Hay artistas que muestran, otros que ocultan. Pablo Boneu hace ambas cosas a la vez. Frente a sus obras no basta con solo verlas, hay que moverse, agudizar la vista y, sobre todo, aceptar que lo que ves quizás no sea lo que creías. Porque su trabajo no se limita a contar historias, sino a desarmarlas. A ponerlas en duda. A jugar con la percepción visual como quien desmantela una maquinaria para ver qué hay adentro.
Desde su serie Lugares Comunes, Boneu construye piezas que funcionan como experimentos de percepción. En apariencia simples, como un grupo de personas mirando algo, revelan capas ocultas donde lo que parecía obvio se convierte en acertijo. ¿Mariachis? Sí. ¿Con bates de béisbol? También. Pero la mayoría de los espectadores no lo nota hasta que alguien lo señala. Porque no lo esperan. Y eso lo cambia todo.
“La mirada no es un revelamiento de la realidad, sino una proyección de nuestras expectativas.” Nos platica Pablo.


Boneu parte de la certeza incómoda de “vemos solo lo que creemos que deberíamos ver”. El resto, lo omitimos sin darnos cuenta. Y lo más interesante es que sus obras no buscan “decir” algo, sino confundir. Literalmente. Quiere que el espectador dude, que no entienda, que se inquiete. Porque solo desde esa incomodidad nace la necesidad de encontrar sentido. Y cuando no lo hay, lo inventamos.
El artista argentino dice que “el sinsentido es insoportable. Entonces creemos. Porque creer —incluso en algo absurdo— consume menos energía que dudar.”
Esa tensión entre lo que está y lo que falta se refleja también en su técnica. Las imágenes están impresas sobre capas de hilos sueltos, formando una urdimbre que solo se revela del todo si el espectador se mueve. El hilo le permite trabajar como si estuviera editando una película de cuatro fotogramas, pero con la posibilidad de mantener una capa visible y otra escondida. Es arte cinético que se activa solo con curiosidad.

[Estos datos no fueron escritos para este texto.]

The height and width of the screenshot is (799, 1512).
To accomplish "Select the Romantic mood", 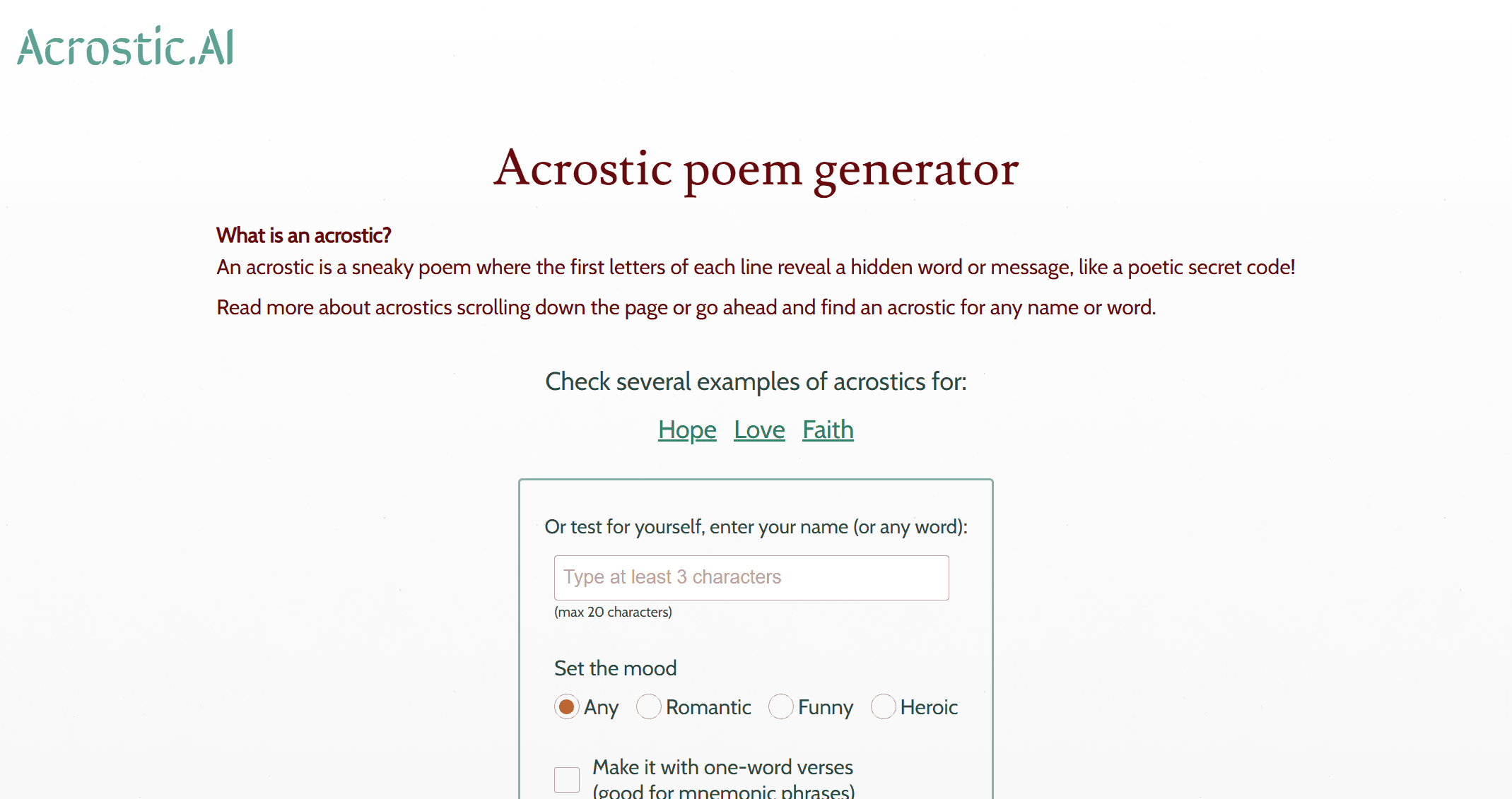I will click(648, 706).
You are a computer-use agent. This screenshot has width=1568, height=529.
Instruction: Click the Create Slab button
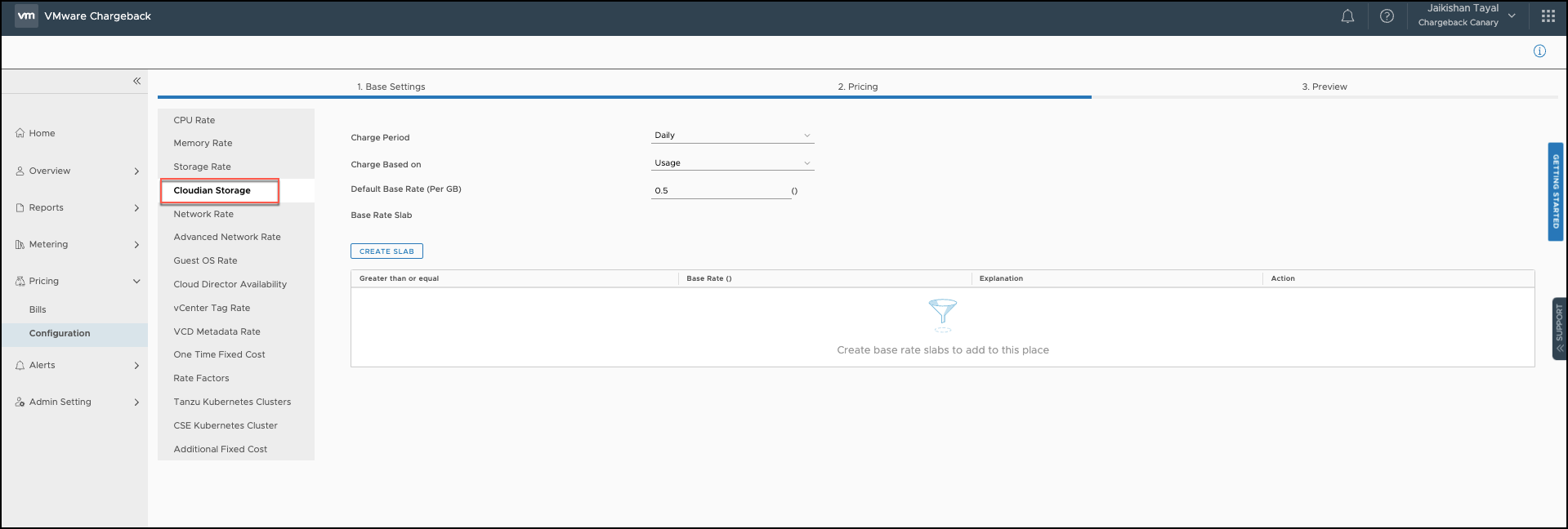tap(386, 251)
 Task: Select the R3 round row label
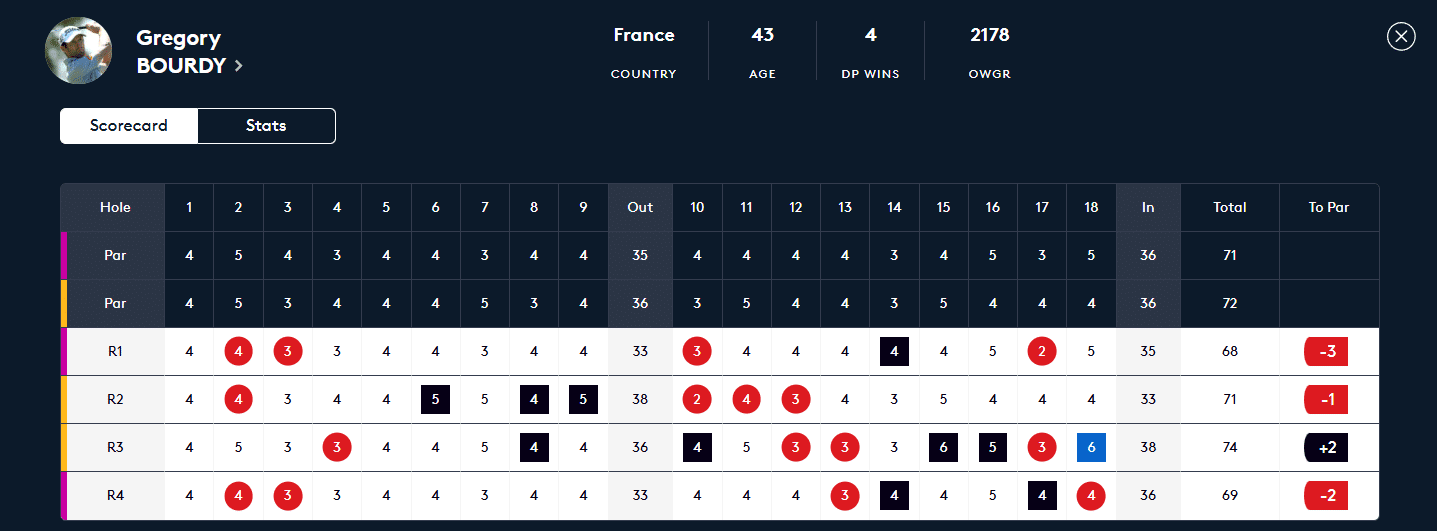tap(115, 448)
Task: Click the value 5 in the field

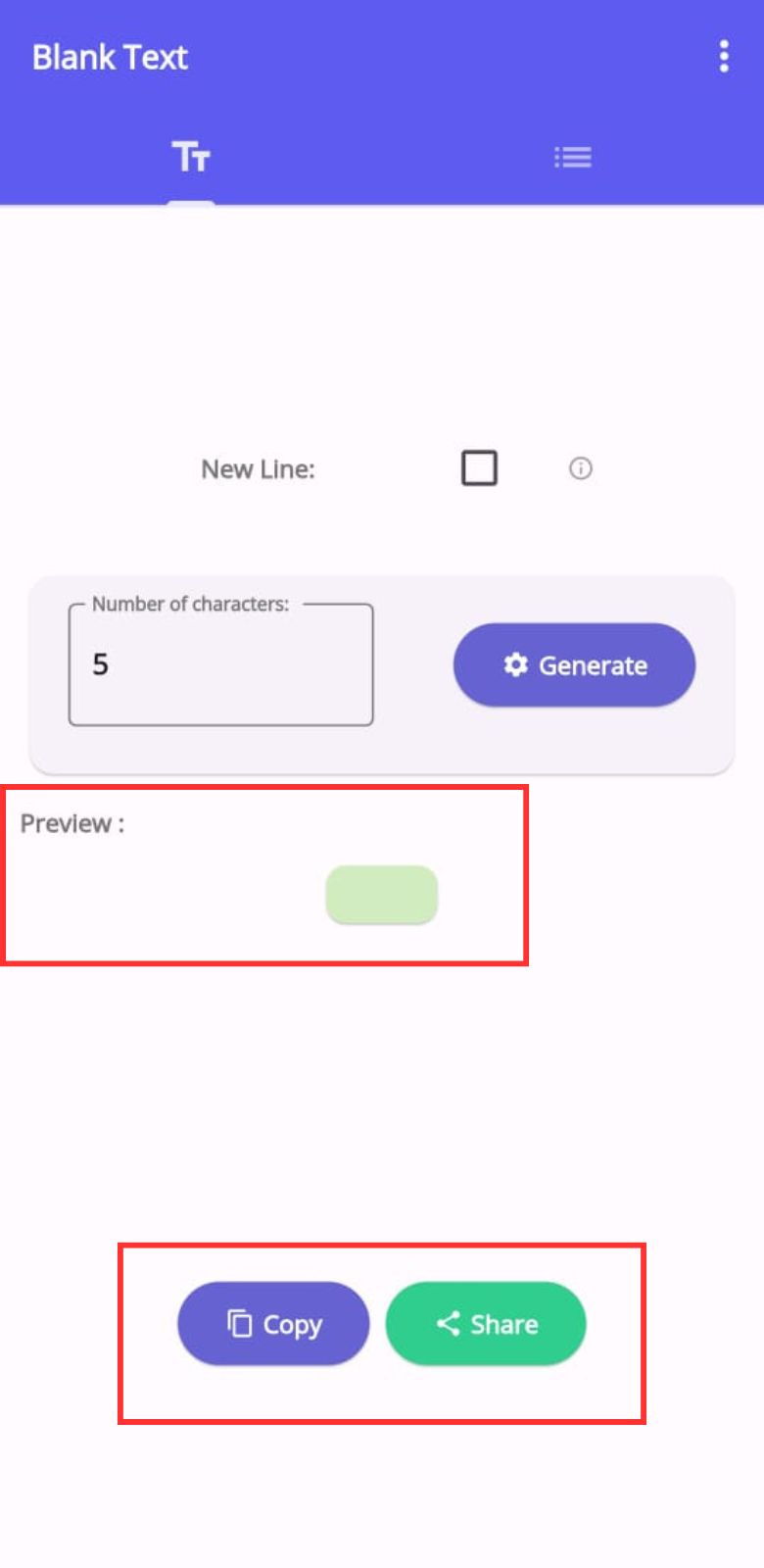Action: coord(100,664)
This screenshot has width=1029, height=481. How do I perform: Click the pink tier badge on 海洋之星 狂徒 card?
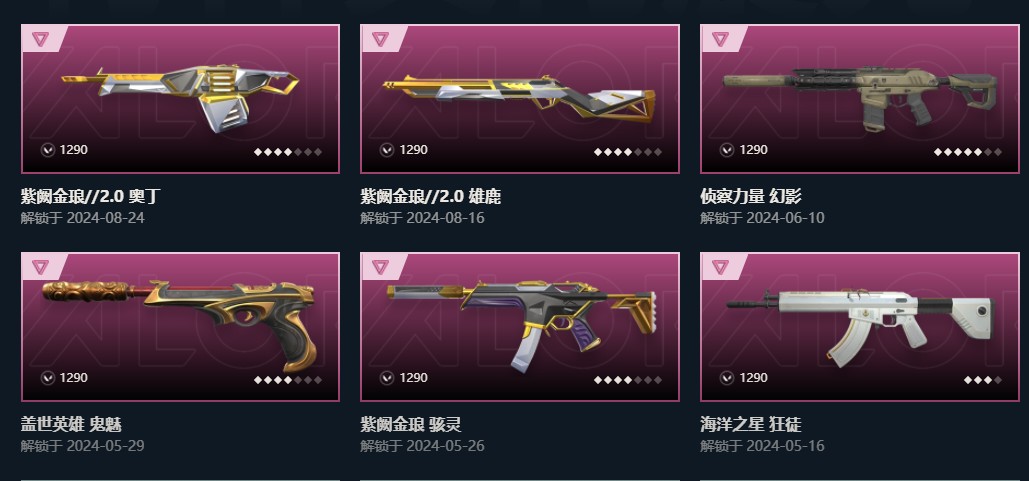coord(720,266)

Y aunque el discurso conceptual podría sostenerse por sí solo, hay algo profundamente físico en su obra. Esa mezcla de precisión milimétrica y violencia contenida —de cortar pacientemente hilo por hilo con una navaja— produce una tensión estética extraña: algo entre belleza y desgarro, entre calma y colapso.
“Yo quería contar algo, pero también ocultarlo. Que pudieras verlo, pero solo si tenías un poco de curiosidad.” Boneu no quiere espectadores pasivos. Quiere cómplices. Porque al final, cada quien completa lo que falta con su propia historia. Y esa es, quizás, su afirmación más potente: que el arte no reside en la pieza, sino en el encuentro. Que el sentido no se da, se construye.


En un mundo saturado de imágenes rápidas y certezas visuales, Pablo Boneu propone algo radical: parar, mirar dos veces y aceptar que nada es tan evidente como parece. Que entre capa y capa, entre hilo y silencio, puede esconderse todo un universo.